Study text Start Marker

| Working From Your
Core
Preface and Dedication
One afternoon, a few years ago, I was teaching
a seminar. I heard myself say that I did this kind of work so that
people would have more tools to help them heal their own workplaces.
I stated that there was too much unnecessary suffering, pain and
stress in organizations. That, as a result, people were literally
dying from their work. Now, I had said this before. I knew it to
be true. But that day an echo of this truth reached into a part
of me that had been slumbering for many years. "John,"
I thought suddenly. "Oh, my God. I'm doing this work because
of John."
My younger brother, John Seivert, was a laborer
at a modern plant that treated sewage, sanitizing it into a sterilized
sludge that was used for fertilizer. Although this Midwestern facility
was up-to-date, the management was not. The plant had a history
of accidents and near-accidents, one involving an ammonia leak where
an explosion, which could have rocked the area, was narrowly averted.
All this, plus uncomfortable labor-management relations, made John
eager to find employment elsewhere. He was actively searching for
a job in a similar facility when the following incident occurred.

Study text End Marker

▶ Tasks and exercises
• a. List every thing the preface says there is too much of in organizations.
• b. Please carry on the preface, starting right after its final sentence.

Data segment Start Marker

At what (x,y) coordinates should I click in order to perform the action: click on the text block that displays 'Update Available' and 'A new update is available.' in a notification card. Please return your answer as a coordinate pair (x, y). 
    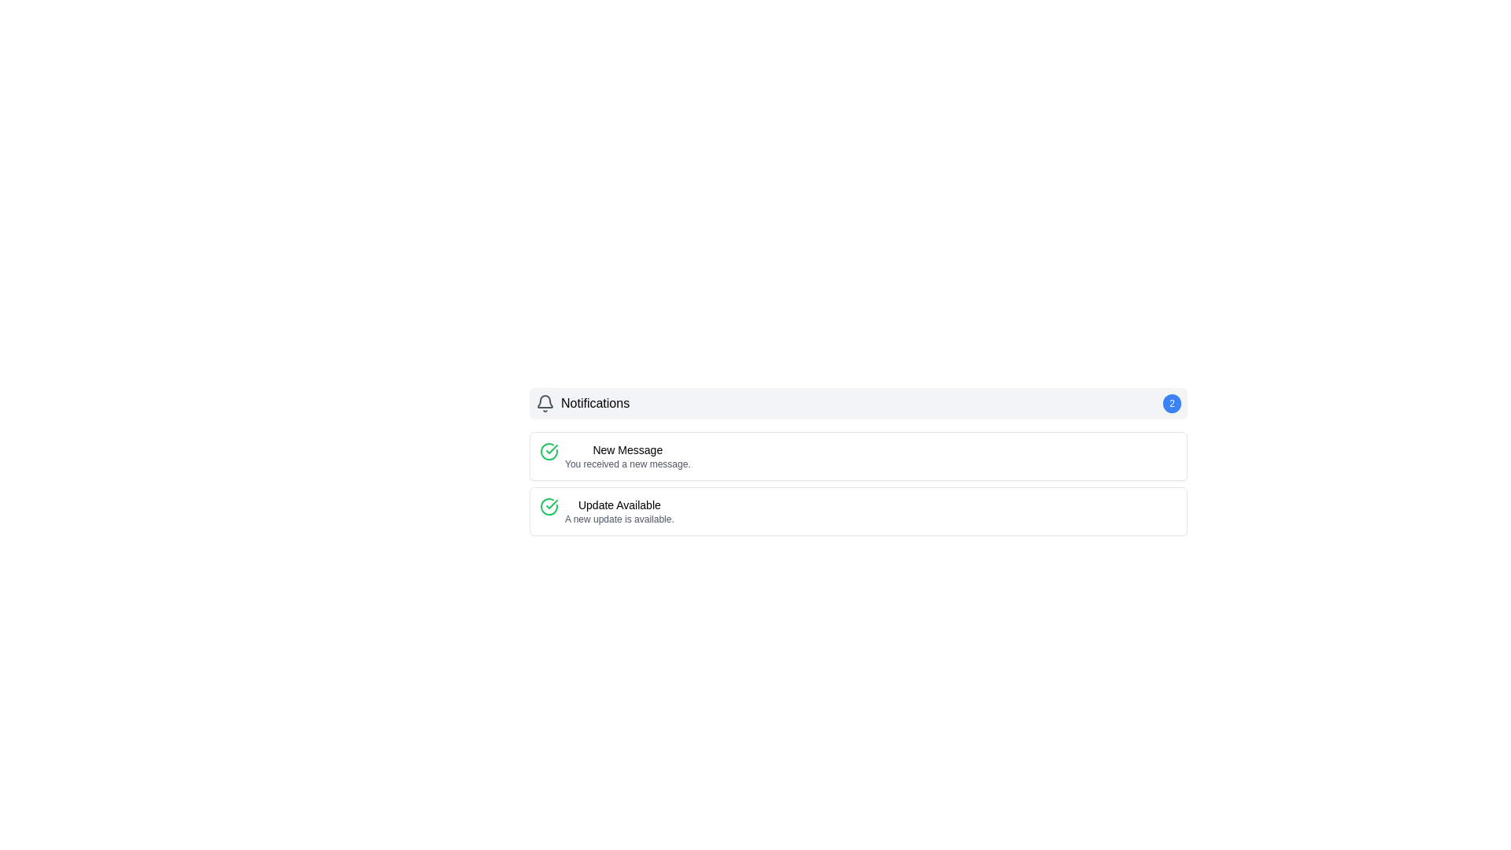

Data segment End Marker

▶ Solved tasks
• a. Suffering (described as unnecessary), pain, stress

• b.
One ice-cold February morning John was standing
in the back of a truck in an underground garage at the plant. He
had been asked to fill in for another worker. The task was to load
sludge from a large ceiling spout into a truck. His best friend,
Roger, sat behind the wheel. As the truck container filled, John
called to Roger to move forward a bit, so he could adjust the nozzle
and complete the task. Roger thought John meant that it was time
to pull out of the garage. As John saw the low-hanging cement ledge
coming rapidly at him, he took what appeared to be the only exit
available - diving as deeply as he could into the slight cavity
left unfilled. A heartbeat later, the truck lifted its front wheels
onto the sharply inclined driveway to ground level, heaving the
container to within a few inches of the ledge. John was crushed.
Roger didn't know what had happened until he heard my brother's
screams. Workers came running from all directions. John was rushed
to the nearest hospital, where he underwent several hours of emergency
surgery.
Dad called me after John emerged safely from
the surgery. He said there had been a terrible accident, but John
was out of danger. He had pulled through the surgery, and was now
resting comfortably. I was stunned by this close call. I talked
with my father at length, pumping him for details and assurance.
We determined that I should wait to arrange travel plans until we
knew how long John would be in the hospital.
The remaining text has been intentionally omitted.